* **OBJECTIVE**: Can you reproduce every one of the lines below verbatim, with nothing changed?

● ● ● ● ● ● ●

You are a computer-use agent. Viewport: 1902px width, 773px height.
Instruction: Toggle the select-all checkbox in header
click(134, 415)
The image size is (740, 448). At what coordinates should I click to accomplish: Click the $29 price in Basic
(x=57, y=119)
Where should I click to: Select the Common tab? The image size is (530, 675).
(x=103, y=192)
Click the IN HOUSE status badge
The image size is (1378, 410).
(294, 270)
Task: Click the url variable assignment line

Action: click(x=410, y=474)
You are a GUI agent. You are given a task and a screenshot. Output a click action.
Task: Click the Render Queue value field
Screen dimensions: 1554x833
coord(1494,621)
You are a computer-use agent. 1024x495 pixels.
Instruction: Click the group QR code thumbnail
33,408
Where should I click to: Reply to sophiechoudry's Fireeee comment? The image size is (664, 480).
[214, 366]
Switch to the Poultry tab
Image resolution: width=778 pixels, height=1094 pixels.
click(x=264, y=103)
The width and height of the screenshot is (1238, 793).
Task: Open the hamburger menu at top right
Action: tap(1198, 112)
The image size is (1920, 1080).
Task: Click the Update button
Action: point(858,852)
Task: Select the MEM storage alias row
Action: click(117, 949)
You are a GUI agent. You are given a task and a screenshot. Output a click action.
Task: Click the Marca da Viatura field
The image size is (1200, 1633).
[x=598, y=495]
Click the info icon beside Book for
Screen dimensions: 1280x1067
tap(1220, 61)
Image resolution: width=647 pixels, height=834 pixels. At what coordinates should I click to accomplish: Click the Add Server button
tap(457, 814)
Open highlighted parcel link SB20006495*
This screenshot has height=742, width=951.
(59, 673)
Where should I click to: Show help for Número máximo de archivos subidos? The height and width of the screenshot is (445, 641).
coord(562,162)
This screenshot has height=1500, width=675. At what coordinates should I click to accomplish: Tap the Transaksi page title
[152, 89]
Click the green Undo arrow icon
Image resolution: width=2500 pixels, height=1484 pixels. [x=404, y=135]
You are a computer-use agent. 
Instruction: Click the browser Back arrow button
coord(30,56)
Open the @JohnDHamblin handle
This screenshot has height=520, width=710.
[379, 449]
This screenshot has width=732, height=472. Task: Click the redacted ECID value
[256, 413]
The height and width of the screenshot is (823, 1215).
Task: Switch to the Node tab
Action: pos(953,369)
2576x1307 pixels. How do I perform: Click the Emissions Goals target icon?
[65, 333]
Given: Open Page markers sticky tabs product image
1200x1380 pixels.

● ● ● ● ● ● ●

* **THE COMPLETED TASK**:
You are a computer-use agent. Viewport: 1902px width, 773px height.
Instruction: Toggle the select-all checkbox in header
click(134, 415)
The image size is (740, 448). At what coordinates should I click to accomplish: Click the $29 price in Basic
(x=57, y=119)
Where should I click to: Select the Common tab? The image size is (530, 675).
(x=103, y=192)
Click the IN HOUSE status badge
The image size is (1378, 410).
(294, 270)
Task: Click the url variable assignment line

Action: click(x=410, y=474)
You are a GUI agent. You are given a task and a screenshot. Output a click action.
Task: Click the Render Queue value field
Screen dimensions: 1554x833
coord(1494,621)
You are a computer-use agent. 1024x495 pixels.
Instruction: Click the group QR code thumbnail
33,408
Where should I click to: Reply to sophiechoudry's Fireeee comment? The image size is (664, 480).
[214, 366]
Switch to the Poultry tab
Image resolution: width=778 pixels, height=1094 pixels.
click(x=264, y=103)
The width and height of the screenshot is (1238, 793).
Task: Open the hamburger menu at top right
Action: tap(1198, 112)
The image size is (1920, 1080).
Task: Click the Update button
Action: point(858,852)
Task: Select the MEM storage alias row
Action: click(117, 949)
You are a GUI agent. You are given a task and a screenshot. Output a click action.
Task: Click the Marca da Viatura field
The image size is (1200, 1633).
[x=598, y=495]
Click the info icon beside Book for
Screen dimensions: 1280x1067
tap(1220, 61)
Image resolution: width=647 pixels, height=834 pixels. At what coordinates should I click to accomplish: Click the Add Server button
tap(457, 814)
Open highlighted parcel link SB20006495*
This screenshot has height=742, width=951.
(59, 673)
Where should I click to: Show help for Número máximo de archivos subidos? The height and width of the screenshot is (445, 641).
coord(562,162)
This screenshot has height=1500, width=675. At what coordinates should I click to accomplish: Tap the Transaksi page title
[152, 89]
Click the green Undo arrow icon
Image resolution: width=2500 pixels, height=1484 pixels. [x=404, y=135]
You are a computer-use agent. 
Instruction: Click the browser Back arrow button
coord(30,56)
Open the @JohnDHamblin handle
This screenshot has height=520, width=710.
[379, 449]
This screenshot has width=732, height=472. Task: Click the redacted ECID value
[256, 413]
The height and width of the screenshot is (823, 1215).
Task: Switch to the Node tab
Action: pos(953,369)
2576x1307 pixels. How do I perform: Click the Emissions Goals target icon?
[65, 333]
Given: Open Page markers sticky tabs product image
1200x1380 pixels.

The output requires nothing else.